Joseph Alsop discusses the seemingly progressive amendment to the housing bill introduced by Senator John W. Bricker, forbidding discrimination in public housing. The actual intent of the amendment, however, was to goad the Southern Democrats into active opposition of the bill and thereby defeat it with a Republican coalition.

Thus, the amendment was not only supported by the housing lobby, firmly opposed to public housing, but also by Senators Kenneth Wherry and Homer Capehart, supportive of the lobby's efforts and opposed to the civil rights legislation.

The same Northern Democrats and Republicans who favored civil rights also favored the housing bill. But they were opposing the Bricker amendment. New Senator Paul Douglas of Illinois led the debate against the amendment and became the object therefore of criticism by Senators Bricker, Wherry, and Capehart, with Senator Bricker adopting the pretense of a more objective and scholarly demeanor, "'toothsomely regular, splendidly dull'", as Mr. Alsop paraphrases Tennyson.

Senator Taft, once the leader of the old guard, had recently criticized his fellow Republicans for this behavior and specifically decried the Bricker amendment. His was a change of style more than substance.

Mr. Alsop observes that such changes, coupled with the new approaches in the Senate injected by such persons as Senator Douglas, showed the country's adaptability, sometimes comic in its manifestations, but "richly complex and capable of great developments," which he finds good enough.

The Republican approach to public housing and slum clearance via the Bricker amendment in 1949 is somewhat remindful of the Republican foreign policy approach, while out of office, to the Iran hostage crisis of 1979-81.

A letter writer objects to the Raleigh News & Observer having editorially characterized the General Assembly session as a "Go Backward" Legislature, thinks the legislators were wise to curtail some of the "reckless" spending programs suggested by Governor Scott, which would have put the state back in debt after several years of fiscal responsibility.

A letter writer finds a cold war ongoing among Christians, carping at one another. He favors peace among believers.

A letter from the Red Shield Boys' Club expresses its appreciation for the newspaper's promotion of Boys' Club Week.

A letter writer recommends voting for the most qualified people for the City Council and Mayor.
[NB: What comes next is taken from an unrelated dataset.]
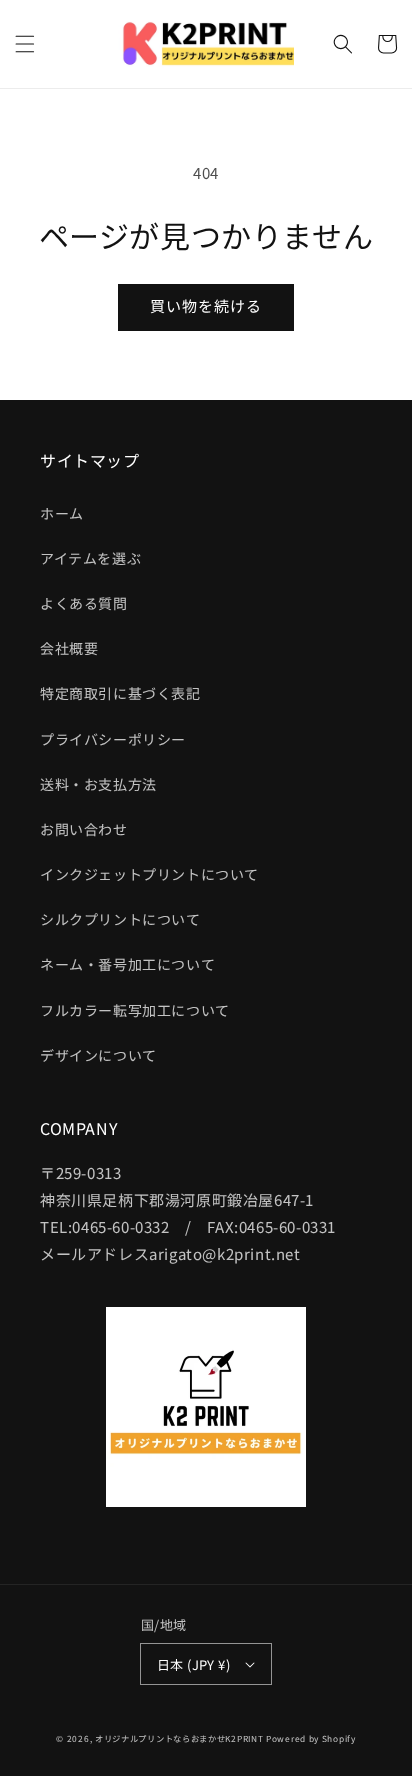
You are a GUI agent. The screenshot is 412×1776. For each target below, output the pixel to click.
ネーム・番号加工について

And, April 25, 2016 is the 40th day that the American people and their democracy have been held hostage by the Republican-controlled Senate by refusing, for the first time in United States history, to hold hearings on a Presidential nomination to the Supreme Court. Since that Senate is unlikely to get anything positive done anyway, we recommend stopping all Senate business dead in its tracks until Mr. McConnell and Mr. Grassley, who have ceased to be worthy of the title "Senators", decide to join our democracy and heed the will of the voters in both 2008 and 2012.

What is it from which you are hiding, that you are so afraid of the American people finding out in hearings on a Supreme Court nominee? What are you covering up, Mr. Grassley?